Jedes dritte Kind in Kindertagesbetreuung hat in NRW Migrationshintergrund

Düsseldorf (EB) – Anfang März 2014 besuchten in Nordrhein-Westfalen 523 200 Kinder unter sechs Jahren ein Angebot der Kindertagesbetreuung. Wie das Statistisches Landesamt NRW mitteilt, hatte davon etwa jedes dritte Kind (172 000) mindestens ein Elternteil, das nicht in Deutschland geboren wurde.

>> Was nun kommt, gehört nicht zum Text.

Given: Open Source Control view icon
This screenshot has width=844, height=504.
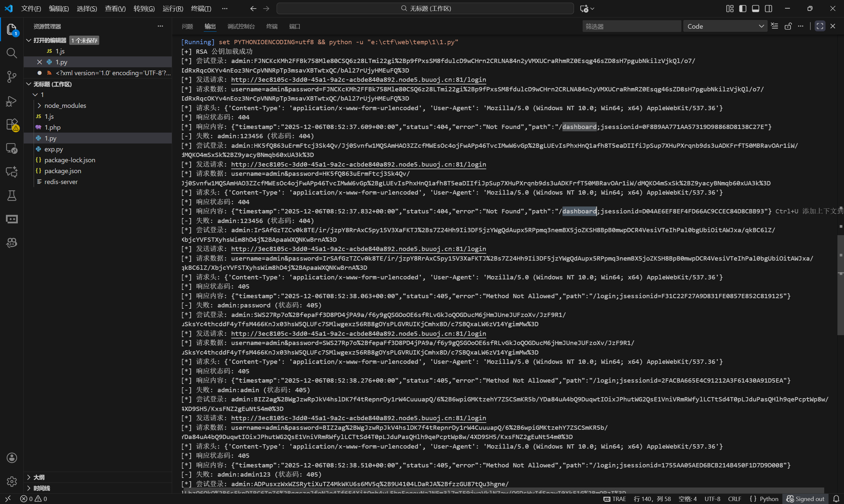Looking at the screenshot, I should click(x=12, y=77).
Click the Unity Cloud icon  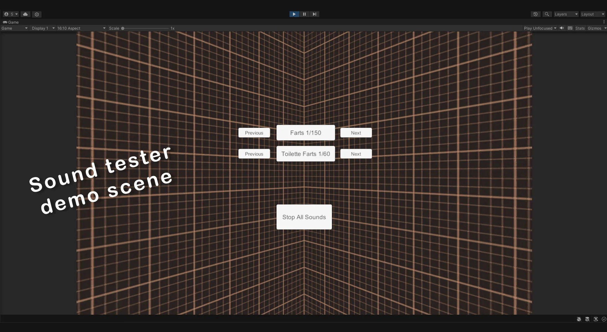25,14

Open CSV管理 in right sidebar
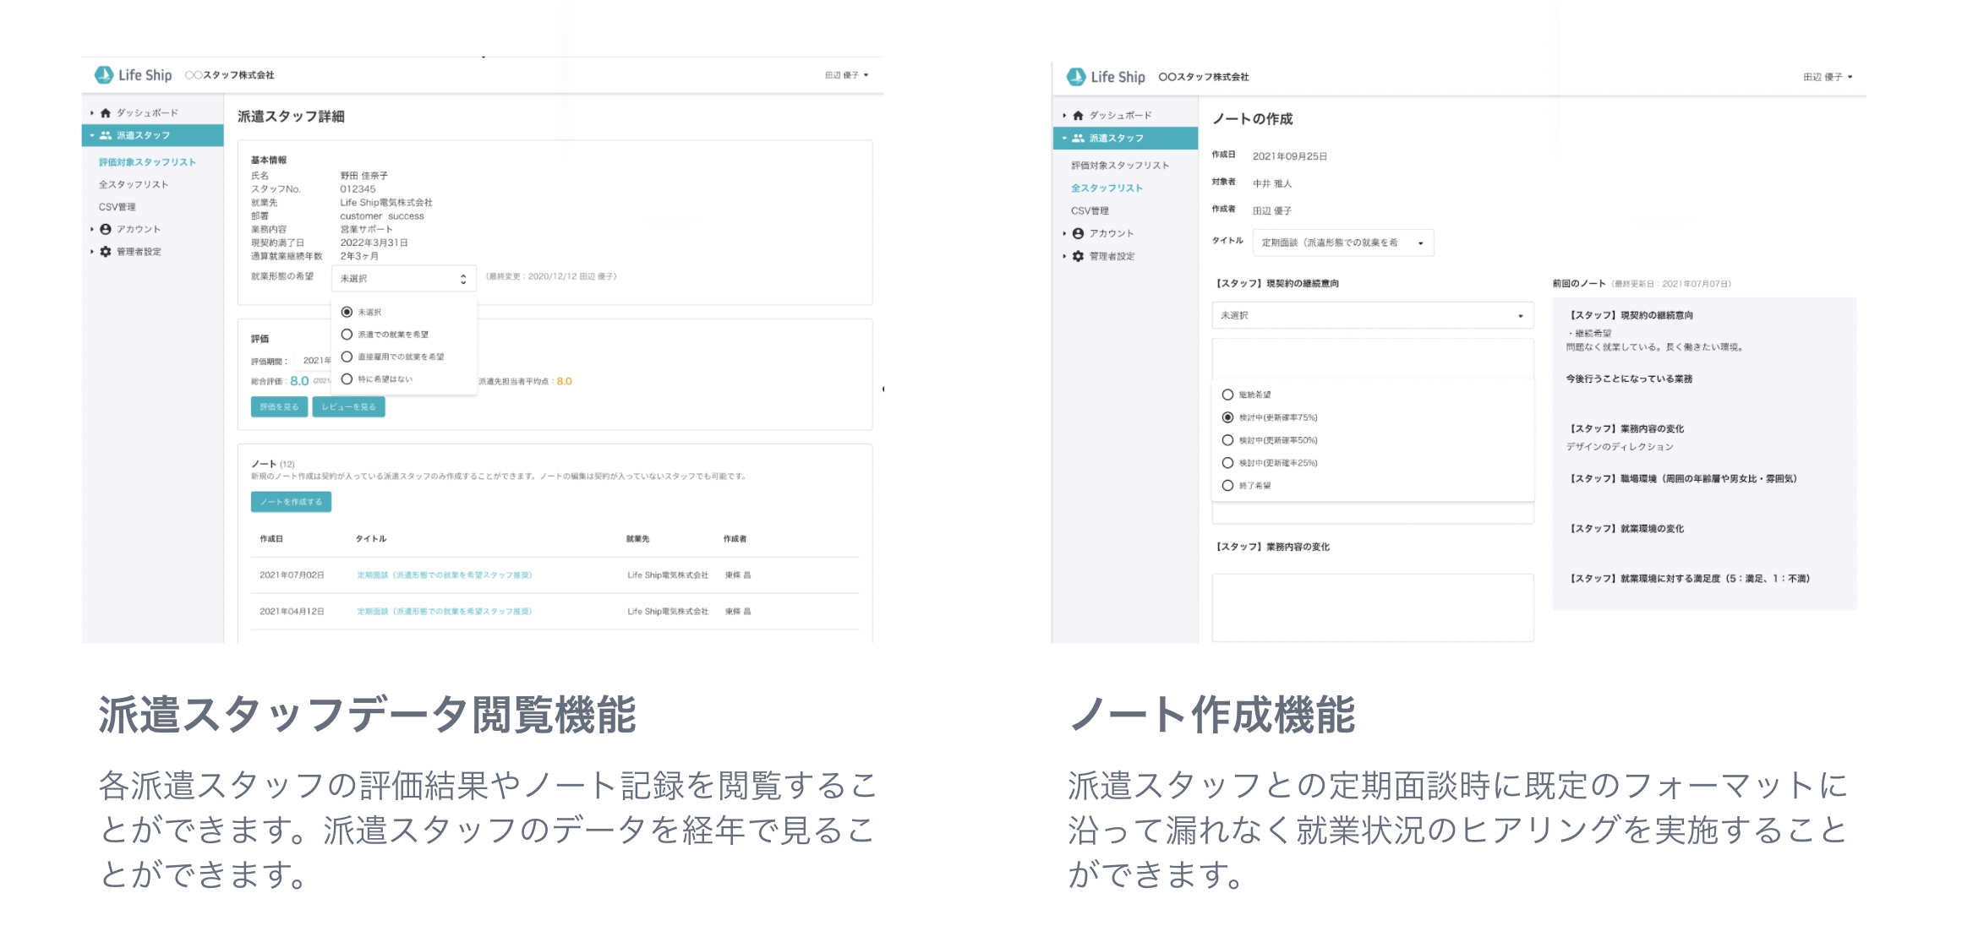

Bei annähernd jedem vierten Kind (119 900) in Kindertagesbetreuung wird zu Hause überwiegend nicht deutsch gesprochen.

Der Anteil der Kinder mit Migrationshintergrund an der Gesamtzahl der Kinder unter sechs Jahren in Kindertagesbetreuung war in den kreisfreien Städten und Kreisen des Landes unterschiedlich: In Gelsenkirchen (47,9 Prozent) und Hagen (47,5 Prozent) hatte Anfang März 2014 nahezu jedes zweite betreute Kind mindestens ein Elternteil, das nicht in Deutschland geboren wurde. Duisburg und Bielefeld folgten hier mit jeweils 47,4 Prozent auf den weiteren Plätzen. Die niedrigsten Anteile ermittelten die Statistiker bei dieser Betrachtung für die Kreise Coesfeld (12,4 Prozent) und Borken (16,1 Prozent).

Bei den Familien, die sich zu Hause überwiegend in einer Fremdsprache unterhalten, wiesen die Städte Duisburg (38,4 Prozent), Gelsenkirchen (36,6 Prozent), Wuppertal und Hagen (jeweils 33,5 Prozent) die höchsten Quoten auf. Den niedrigsten Anteil von Familien, in denen zu Hause überwiegend nicht deutsch gesprochen wird, hatte im vergangenen Jahr der Kreis Höxter (7,3 Prozent).